Task details => Where the listing below has a line with "IBM (143, 833)", write out exactly that line and every line after it, stopping after the line with "Zásadách zpracování osobních".
[Input material]
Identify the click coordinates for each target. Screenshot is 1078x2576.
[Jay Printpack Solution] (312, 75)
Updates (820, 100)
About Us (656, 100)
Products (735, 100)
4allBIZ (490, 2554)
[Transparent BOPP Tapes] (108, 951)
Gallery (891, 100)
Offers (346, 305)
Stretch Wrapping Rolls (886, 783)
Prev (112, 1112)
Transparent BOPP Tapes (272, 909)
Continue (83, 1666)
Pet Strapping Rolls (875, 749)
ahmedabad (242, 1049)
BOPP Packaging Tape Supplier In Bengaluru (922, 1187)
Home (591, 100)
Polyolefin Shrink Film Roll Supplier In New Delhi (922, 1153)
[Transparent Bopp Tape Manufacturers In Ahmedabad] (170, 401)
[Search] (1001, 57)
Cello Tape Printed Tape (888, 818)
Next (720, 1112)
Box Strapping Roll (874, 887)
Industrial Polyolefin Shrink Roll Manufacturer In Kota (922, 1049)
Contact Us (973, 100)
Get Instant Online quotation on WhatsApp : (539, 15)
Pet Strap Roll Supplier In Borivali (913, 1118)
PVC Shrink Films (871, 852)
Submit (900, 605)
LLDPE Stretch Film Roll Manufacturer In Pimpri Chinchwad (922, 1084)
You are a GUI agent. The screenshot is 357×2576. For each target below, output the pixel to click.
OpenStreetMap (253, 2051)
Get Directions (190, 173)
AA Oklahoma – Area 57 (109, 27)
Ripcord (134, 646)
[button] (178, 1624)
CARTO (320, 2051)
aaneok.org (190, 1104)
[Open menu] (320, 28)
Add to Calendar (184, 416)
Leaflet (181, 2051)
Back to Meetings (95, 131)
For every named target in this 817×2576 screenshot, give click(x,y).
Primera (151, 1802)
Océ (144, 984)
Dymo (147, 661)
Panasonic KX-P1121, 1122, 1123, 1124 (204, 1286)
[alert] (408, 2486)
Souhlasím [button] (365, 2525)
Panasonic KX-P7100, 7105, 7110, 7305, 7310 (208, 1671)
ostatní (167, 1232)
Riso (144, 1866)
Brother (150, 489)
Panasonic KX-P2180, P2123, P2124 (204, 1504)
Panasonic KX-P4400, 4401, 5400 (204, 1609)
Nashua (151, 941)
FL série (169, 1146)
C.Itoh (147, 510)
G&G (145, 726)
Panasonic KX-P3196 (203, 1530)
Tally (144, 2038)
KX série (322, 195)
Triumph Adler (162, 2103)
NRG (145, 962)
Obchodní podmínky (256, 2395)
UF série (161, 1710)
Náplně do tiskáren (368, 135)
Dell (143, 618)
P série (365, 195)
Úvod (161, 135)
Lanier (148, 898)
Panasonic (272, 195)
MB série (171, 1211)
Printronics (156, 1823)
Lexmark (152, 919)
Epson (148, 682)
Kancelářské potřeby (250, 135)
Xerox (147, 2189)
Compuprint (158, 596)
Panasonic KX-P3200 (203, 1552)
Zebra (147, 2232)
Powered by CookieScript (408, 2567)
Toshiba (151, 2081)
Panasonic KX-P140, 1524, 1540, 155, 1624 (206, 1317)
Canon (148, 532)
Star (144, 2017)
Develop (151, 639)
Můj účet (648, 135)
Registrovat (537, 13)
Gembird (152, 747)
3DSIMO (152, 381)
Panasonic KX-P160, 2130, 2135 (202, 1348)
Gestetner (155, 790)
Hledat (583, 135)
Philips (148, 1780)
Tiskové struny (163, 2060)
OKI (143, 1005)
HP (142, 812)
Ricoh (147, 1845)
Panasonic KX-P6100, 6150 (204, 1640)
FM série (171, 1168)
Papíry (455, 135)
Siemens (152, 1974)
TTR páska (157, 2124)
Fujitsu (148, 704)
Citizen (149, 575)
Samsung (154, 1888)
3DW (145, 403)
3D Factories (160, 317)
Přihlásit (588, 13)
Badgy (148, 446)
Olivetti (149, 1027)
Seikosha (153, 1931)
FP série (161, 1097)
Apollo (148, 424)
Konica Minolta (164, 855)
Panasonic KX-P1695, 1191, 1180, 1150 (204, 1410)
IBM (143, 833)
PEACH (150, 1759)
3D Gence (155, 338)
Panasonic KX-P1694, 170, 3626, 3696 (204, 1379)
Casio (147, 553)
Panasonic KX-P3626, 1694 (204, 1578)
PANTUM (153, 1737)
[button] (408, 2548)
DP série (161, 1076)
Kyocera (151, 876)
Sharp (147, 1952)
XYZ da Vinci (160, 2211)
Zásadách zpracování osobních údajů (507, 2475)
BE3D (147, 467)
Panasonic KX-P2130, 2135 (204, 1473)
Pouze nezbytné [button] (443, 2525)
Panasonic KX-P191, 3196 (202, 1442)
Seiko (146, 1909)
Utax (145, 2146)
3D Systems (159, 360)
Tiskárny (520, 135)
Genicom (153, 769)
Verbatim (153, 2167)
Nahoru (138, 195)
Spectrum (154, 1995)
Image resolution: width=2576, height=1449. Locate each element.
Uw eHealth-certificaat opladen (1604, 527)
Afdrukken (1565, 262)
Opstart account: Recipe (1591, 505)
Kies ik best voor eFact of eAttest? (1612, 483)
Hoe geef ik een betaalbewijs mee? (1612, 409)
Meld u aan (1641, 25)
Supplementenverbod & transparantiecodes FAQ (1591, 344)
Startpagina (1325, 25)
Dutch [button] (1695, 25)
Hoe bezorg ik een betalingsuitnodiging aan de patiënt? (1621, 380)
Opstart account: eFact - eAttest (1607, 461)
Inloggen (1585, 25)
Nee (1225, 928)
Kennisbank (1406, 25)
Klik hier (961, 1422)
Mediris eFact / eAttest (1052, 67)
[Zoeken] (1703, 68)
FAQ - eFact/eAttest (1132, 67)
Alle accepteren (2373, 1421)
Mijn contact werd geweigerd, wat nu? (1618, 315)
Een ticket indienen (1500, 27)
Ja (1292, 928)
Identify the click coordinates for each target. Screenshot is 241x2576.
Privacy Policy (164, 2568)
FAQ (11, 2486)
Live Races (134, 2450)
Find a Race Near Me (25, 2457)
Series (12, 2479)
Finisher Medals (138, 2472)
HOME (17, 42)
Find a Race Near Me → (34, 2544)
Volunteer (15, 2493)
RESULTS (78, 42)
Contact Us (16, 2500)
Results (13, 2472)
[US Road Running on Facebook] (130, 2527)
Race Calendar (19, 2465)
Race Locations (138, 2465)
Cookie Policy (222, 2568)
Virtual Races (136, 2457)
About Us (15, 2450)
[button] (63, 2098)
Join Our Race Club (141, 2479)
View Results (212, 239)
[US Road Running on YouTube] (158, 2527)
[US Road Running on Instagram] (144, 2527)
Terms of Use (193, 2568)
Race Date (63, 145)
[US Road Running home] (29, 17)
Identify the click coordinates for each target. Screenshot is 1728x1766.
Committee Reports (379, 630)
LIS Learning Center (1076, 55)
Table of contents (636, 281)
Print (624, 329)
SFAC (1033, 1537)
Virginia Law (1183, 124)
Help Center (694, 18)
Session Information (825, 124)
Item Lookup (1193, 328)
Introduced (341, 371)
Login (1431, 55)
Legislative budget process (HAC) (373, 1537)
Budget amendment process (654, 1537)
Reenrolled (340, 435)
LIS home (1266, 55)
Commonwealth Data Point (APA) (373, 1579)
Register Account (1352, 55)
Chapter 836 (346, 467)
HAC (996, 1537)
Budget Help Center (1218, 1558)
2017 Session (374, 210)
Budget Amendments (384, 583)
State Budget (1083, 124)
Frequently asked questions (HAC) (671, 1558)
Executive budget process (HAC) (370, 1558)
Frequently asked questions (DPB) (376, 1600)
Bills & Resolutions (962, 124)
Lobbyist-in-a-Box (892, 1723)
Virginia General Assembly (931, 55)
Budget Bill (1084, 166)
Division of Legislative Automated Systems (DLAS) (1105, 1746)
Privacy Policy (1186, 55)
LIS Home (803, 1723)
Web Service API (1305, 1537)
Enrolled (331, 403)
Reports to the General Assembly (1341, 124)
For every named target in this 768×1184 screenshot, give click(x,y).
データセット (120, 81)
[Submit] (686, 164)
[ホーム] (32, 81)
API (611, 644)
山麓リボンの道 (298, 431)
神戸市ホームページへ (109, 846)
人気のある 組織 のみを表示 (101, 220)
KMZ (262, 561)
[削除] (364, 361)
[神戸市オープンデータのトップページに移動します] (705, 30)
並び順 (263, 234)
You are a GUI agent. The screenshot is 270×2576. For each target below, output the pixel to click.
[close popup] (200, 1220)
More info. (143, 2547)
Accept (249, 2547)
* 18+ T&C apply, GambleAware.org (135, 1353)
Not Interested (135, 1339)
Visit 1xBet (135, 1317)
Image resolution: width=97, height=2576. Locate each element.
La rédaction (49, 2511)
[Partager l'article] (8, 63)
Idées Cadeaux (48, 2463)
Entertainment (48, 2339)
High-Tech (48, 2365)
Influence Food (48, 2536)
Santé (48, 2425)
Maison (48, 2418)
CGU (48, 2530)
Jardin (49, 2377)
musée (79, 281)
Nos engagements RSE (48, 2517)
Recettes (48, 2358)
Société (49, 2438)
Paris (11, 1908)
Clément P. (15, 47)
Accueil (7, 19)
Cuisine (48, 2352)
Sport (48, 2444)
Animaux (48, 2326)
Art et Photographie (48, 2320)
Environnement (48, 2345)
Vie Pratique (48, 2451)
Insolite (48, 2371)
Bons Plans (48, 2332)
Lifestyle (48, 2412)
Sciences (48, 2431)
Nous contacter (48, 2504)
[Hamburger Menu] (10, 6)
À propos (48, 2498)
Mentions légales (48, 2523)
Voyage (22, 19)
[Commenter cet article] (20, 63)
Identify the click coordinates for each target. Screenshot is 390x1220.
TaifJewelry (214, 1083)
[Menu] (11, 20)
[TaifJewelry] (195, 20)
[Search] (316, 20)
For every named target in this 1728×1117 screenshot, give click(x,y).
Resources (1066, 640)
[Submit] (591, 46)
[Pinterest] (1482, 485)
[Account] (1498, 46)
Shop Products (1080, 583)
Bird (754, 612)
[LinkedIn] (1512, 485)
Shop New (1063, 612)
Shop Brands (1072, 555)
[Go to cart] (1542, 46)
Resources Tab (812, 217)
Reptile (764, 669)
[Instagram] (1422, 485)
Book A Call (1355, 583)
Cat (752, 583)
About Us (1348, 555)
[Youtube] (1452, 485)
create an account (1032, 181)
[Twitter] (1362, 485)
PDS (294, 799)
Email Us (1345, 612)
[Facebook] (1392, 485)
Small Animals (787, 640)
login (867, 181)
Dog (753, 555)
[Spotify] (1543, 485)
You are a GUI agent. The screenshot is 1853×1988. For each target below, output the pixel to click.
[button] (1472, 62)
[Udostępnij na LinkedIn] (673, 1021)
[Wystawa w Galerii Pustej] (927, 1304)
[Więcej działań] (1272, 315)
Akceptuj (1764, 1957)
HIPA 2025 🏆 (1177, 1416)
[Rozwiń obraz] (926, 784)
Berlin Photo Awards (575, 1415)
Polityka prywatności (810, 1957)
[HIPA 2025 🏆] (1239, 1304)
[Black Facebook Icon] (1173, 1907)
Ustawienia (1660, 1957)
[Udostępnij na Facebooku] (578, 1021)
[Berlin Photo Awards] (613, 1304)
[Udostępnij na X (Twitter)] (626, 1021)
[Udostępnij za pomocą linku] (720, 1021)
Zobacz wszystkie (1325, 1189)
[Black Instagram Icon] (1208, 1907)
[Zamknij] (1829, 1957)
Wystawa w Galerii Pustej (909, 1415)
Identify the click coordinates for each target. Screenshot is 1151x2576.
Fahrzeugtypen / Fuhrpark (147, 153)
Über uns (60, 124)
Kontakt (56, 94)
[/Input material]
Task result =>
IBM (143, 833)
PEACH (150, 1759)
3D Gence (155, 338)
Panasonic KX-P1694, 170, 3626, 3696 (204, 1379)
Casio (147, 553)
Panasonic KX-P3626, 1694 (204, 1578)
PANTUM (153, 1737)
[button] (408, 2548)
DP série (161, 1076)
Kyocera (151, 876)
Sharp (147, 1952)
XYZ da Vinci (160, 2211)
Zásadách zpracování osobních údajů (507, 2475)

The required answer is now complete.